Ve nâçizâne köşeyazarınızın gözüne bu hal yalnız bizim toplum olamayışımızın yeni çirkin tezahürü gibi değil, dünyanın gittiği yönle de ilişkili görünüyor. İnsanları gütmenin en sağlam yolu her zaman onların birbirleriyle ilişkisini kesmek. Yöneticiye akıl vermeyi amaçlayan her türlü siyaset teorisinin özü bu süflî ifadeyle tarif edilebilir. Gütme teknolojilerinin böylesine gelişmediği çağlarda ilişki kesme çoğunlukla açıkça birbirlerine düşürmeyi içeriyordu. Gerçi bunu hâlâ aşmış, geride bırakmış değiliz, ama sanırım bu tür masraflı, kirli ve gürültülü işlerin daha çok dünyanın gözlerden uzak kalacak kesimlerinde görüleceği dönemler var önümüzde. “Gelişmiş” büyükşehirlere televizyonun açtığı yoldan ekranlı cep telefonlarının getirdiği hayat içerisinde, iktidar sahibi olmayan insanlara ille birbirlerini kırdırmanın Cesur Yeni Dünya tarzı hükmetme mekanizmasına uymayacağı belli. Bireylere bölme kapitalizmin her zaman pekâlâ başarabildiği şey. Ancak insan denen yaratık bütün kültürel karşı-etkiye rağmen iletişim, ilişki ve dayanışma huylarını terk edemiyor, bu yüzden bu “zerrelerine ayırma” etkisi kalıcı kılınamıyor.
Yeni büyükşehir modası, karşıdan gelenin -yani kaldırımı paylaştığın insanın- üstüne yürüme, kötü yürekli kurnaz muktedirler açısından müthiş bereketli görünüyor. Teşviki muhtemeldir. Üç kişiyi daha kenara çekilmeye mecbur ettiği için tatmin olan kadın/adam şüphesiz ne bunun farkında ne de başkalarının ne olacağını umursuyor.

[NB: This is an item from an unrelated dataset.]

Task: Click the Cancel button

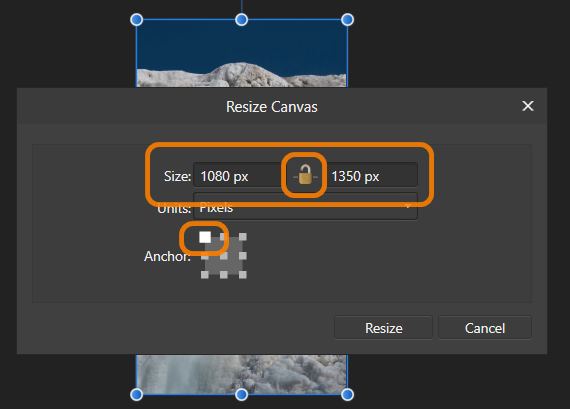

Tabiî esas vahim olan, bu yolda o şekilde yürüyerek kaybedeceği şeye dair fikrinin olmayışı. O küstahça yürüyüşler, kaldırımdaki muhataba “seni ezerim” demek olabilir, ama gerçekte başka birilerine “beni güdebilirsiniz” bildiriminden başka şey değil. Bu bile aşırı iyimser tercüme olabilir; hakiki mesaj “güdüyorsunuz”dan ibaret.
Diyeceğim, belki üstümüze bomba atarak “bunlardan uzak durun, sizi de parçalarız!” denmesine gerek kalmadan, daha rahat güdülebilecek insanlar bu gidişle. Zira baskı altında birşeylerden vazgeçmek, birşeyleri öyle değil böyle yapmak veya hiç yapmamak, insan haysiyetinin bir kenarda, ezile büzüle de olsa korunmasına fırsat verir. Pisliğe gönüllü iştirak bambaşka şey.
Peki, enayice görünse de sormak isterim: Her türlü pisliğin böyle çabucak benimsenmesi nedendir?